John Oliver reveals horrifying way 'sh*ttiest conspiracy theory' on Fox News is changing American minds on Trump investigations
John Oliver (Photo: Screen capture)

During his Sunday episode of "Last Week Tonight," HBO host John Oliver explained that approval for the investigation into President Donald Trump stood at 62 percent in July 2017, but today, that number is 54 percent.

"If that number keeps dropping [Trump] may well feel empowered enough to actually [end the investigation]," Oliver warned. It might all come down to the opinion of the American people, which is easily shifted by the likes of Fox News.

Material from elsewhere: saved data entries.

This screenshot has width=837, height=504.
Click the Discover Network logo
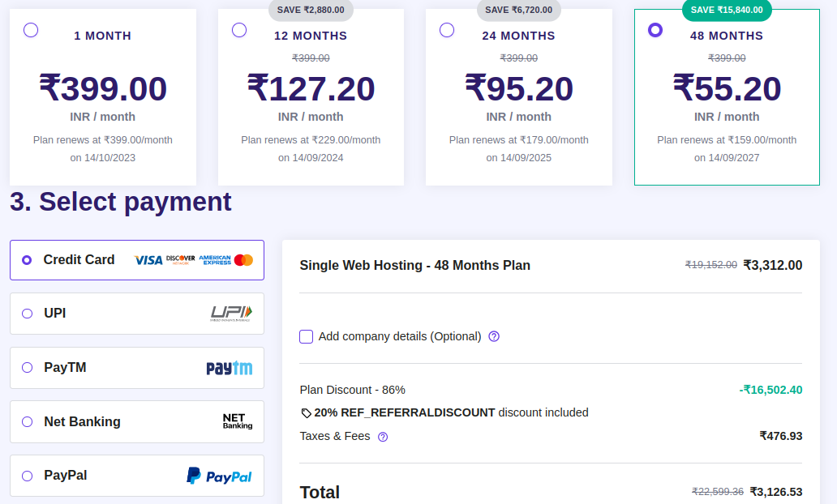[x=180, y=260]
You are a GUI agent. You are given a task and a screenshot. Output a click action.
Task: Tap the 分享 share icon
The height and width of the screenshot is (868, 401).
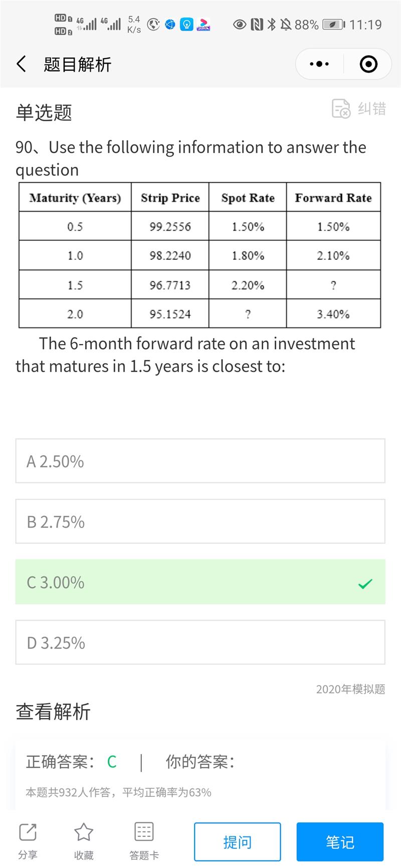tap(28, 832)
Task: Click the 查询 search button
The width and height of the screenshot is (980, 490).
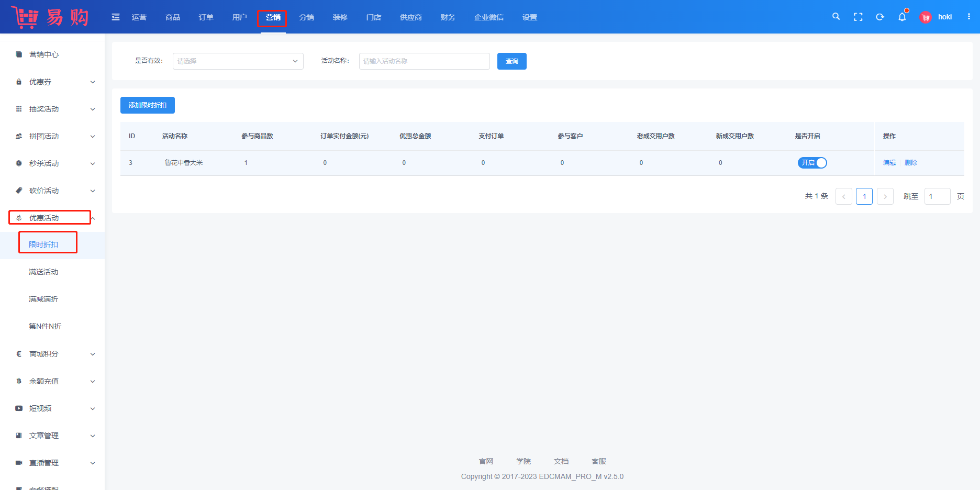Action: point(511,61)
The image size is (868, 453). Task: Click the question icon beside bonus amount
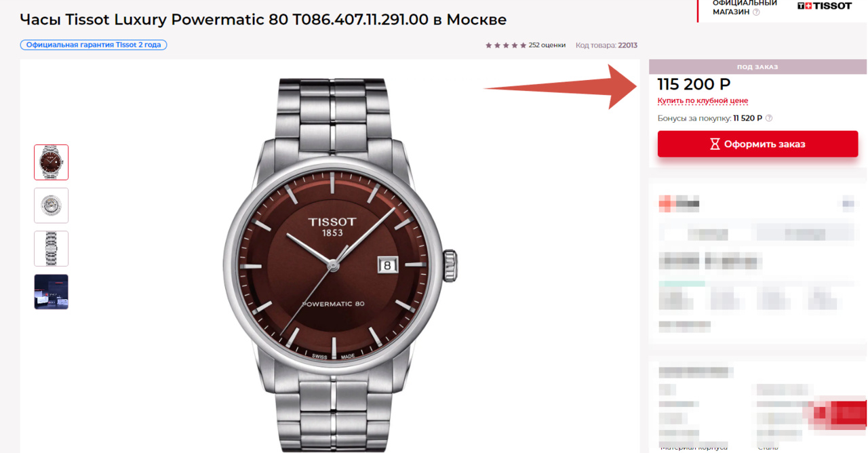(x=769, y=118)
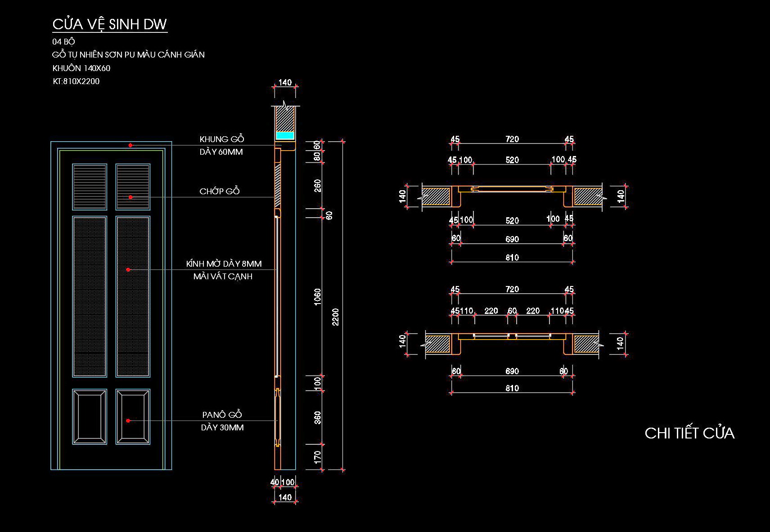Click the title text CỬA VỆ SINH DW
This screenshot has width=770, height=532.
click(x=109, y=24)
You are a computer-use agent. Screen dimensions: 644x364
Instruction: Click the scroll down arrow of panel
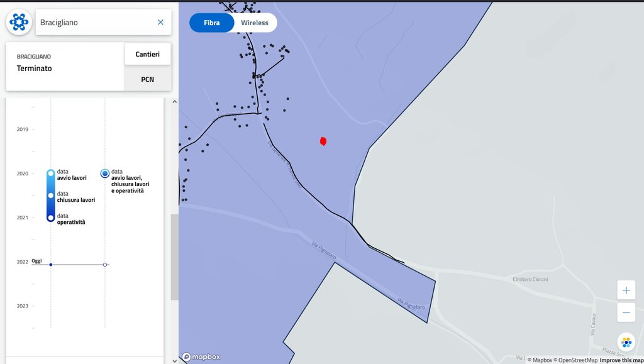click(175, 361)
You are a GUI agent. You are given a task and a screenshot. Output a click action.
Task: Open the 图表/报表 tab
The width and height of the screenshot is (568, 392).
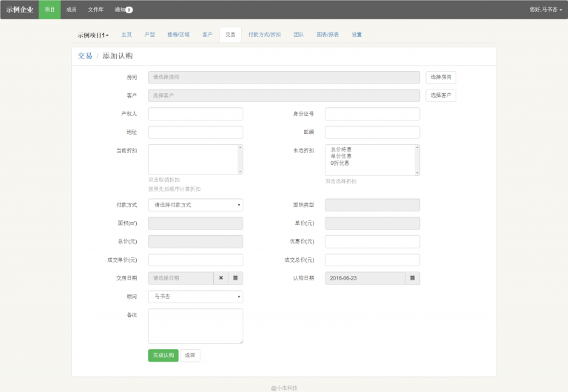coord(328,35)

He then revealed three horrifying ways in which the Trump team has managed to move the American public into thinking that special counsel Robert Mueller's investigation needs to end. Noting that Trump and his lawyers have managed to do their own dirty work to undermine Mueller, Oliver called out Fox News for using their airwaves to broadcast the "sh*ttest conspiracy theory ever" to maintain the innocence of Trump.

"And if you're thinking, 'Well, I don't watch Fox News. I tune all of that stuff out,' it's actually important you know what has been happening on it, for reasons that, and I cannot believe I'm saying this, Rudy Giuliani explains best, " Oliver said. "When he was asked why he keeps going around spreading unsubstantiated nonsense, he offered this explanation."

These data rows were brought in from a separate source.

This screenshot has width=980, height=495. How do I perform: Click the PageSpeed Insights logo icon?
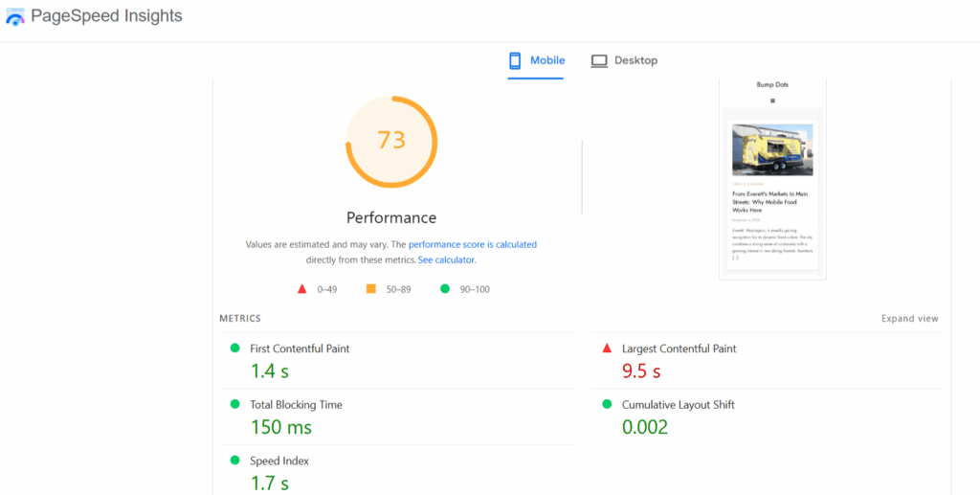point(15,17)
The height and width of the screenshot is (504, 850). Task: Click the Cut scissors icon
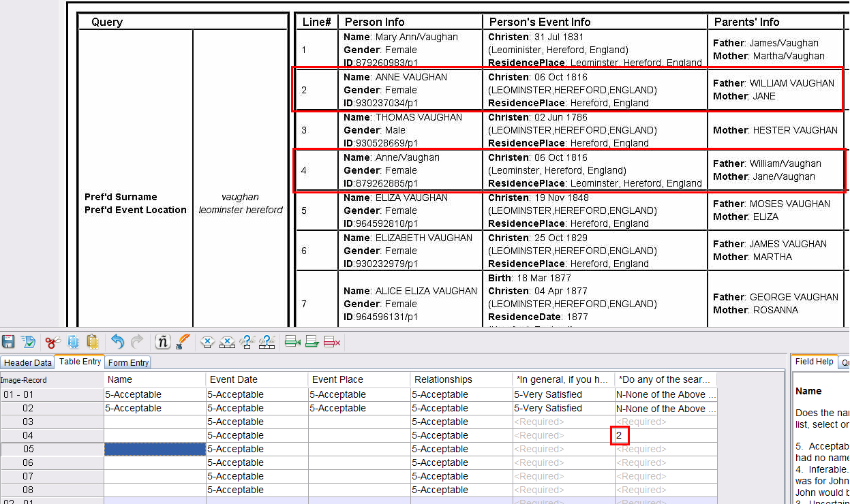pos(53,341)
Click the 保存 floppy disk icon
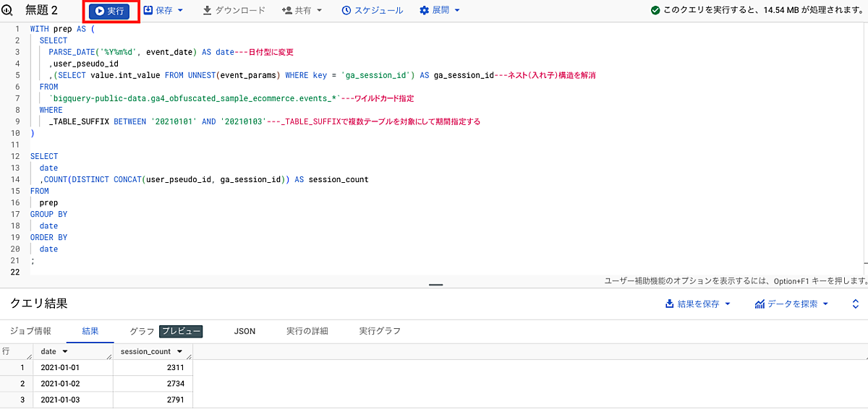 (148, 11)
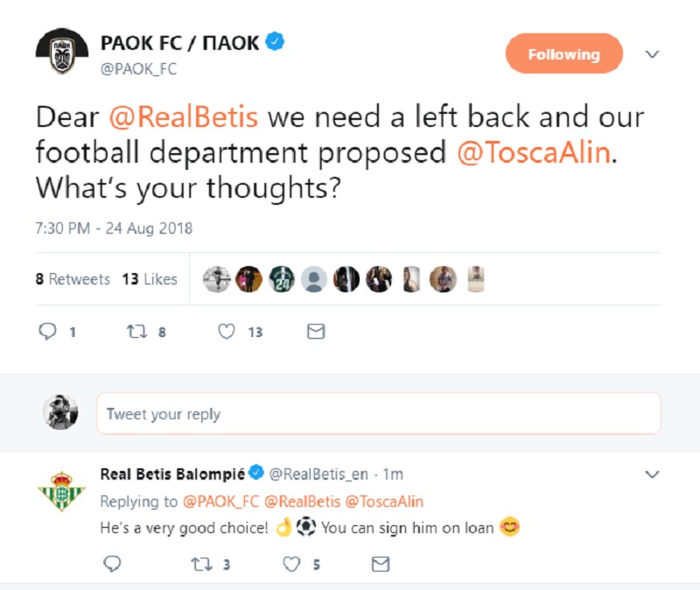Toggle the Following button for PAOK FC
The image size is (700, 590).
tap(564, 54)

He then played a clip of the Trump lawyer saying that everything will ultimately come down to an impeachment vote and that the vote to impeach will really come down to the American people's support for their members of Congress. Thus, when Giuliani goes on television, he's arguing the case to the American public, trying to change public opinion and with it the support for impeachment. The polls show, it's actually working.

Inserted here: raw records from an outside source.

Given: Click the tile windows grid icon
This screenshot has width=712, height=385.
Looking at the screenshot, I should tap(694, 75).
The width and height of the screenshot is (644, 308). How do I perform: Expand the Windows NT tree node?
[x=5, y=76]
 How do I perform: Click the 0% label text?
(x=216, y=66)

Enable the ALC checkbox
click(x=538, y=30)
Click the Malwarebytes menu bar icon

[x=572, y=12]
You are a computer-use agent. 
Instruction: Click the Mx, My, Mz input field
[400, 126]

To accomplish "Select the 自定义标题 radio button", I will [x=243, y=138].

Trump is also working to "redefine the investigation on his terms," Oliver said. Fox News uses inaccurate framing to put words in the mouth of the special counsel.

The HBO host showed several clips in which Fox personalities keep asking for evidence of collusion, saying that if Mueller can't find it, no one is guilty. The reality is 20 people have been indicted thus far under the Russia investigation, and splinter investigations have been discovered in the process.

The investigation also isn't actually about collusion, rather it's about whether a person or the campaign conspired with the Russian government to infiltrate the 2016 election. The Trump allies maintain there is "zero evidence" to confirm anything. The reality, however, is that no one has any idea what has been found under the secret grand jury. In many cases, Mueller's office has managed to keep things secret for months, until public court documents are filed and reported.

"So, saying the investigation has to shut down if there's no collusion is like saying a game of Scrabble has to end because you fit all of the letters in your mouth," Oliver said.

Second, Sean Hannity is particularly good at using "whataboutism," the tactic of simply throwing out names and unsubstantiated or irrelevant allegations and asking "what about them?" Hannity uses it frequently when talking about Hillary Clinton, asking "what about" her, because she met with a Russian person at some point in her career. In Hannity world this means that Clinton clearly conspired with Russia to get dirt on herself and hand it to her opponents to beat her in her own campaign.

Finally, Oliver explained the campaign for Trump's innocence is "building a counter-narrative" to delegitimize the investigation by building a conspiracy that the investigation is all part of the "deep state."

The most recent casualty of the Trump counter-narrative was Trey Gowdy, who took Trump's conspiracy theory on "Spygate" and explained that the FBI is tasked with investigating possible criminal activity. When they do that, it isn't called spying. Defending the FBI, however, earned Gowdy a ticket straight to the ban list of Fox Business host Lou Dobbs.

"Here's someone who is no stranger to digging up dirt on Hillary and even he says this is nonsense," Oliver said of Gowdy. "The headline 'FBI Investigates Crime' is like the headline 'Dominoes Delivers Pizza' or 'Harley-Davidson Sells Mid-Life Crisis Mobile To Local Dad.'"

Oliver explained that is part of the problem, where anyone who questions a conspiracy theory is obviously then part of it.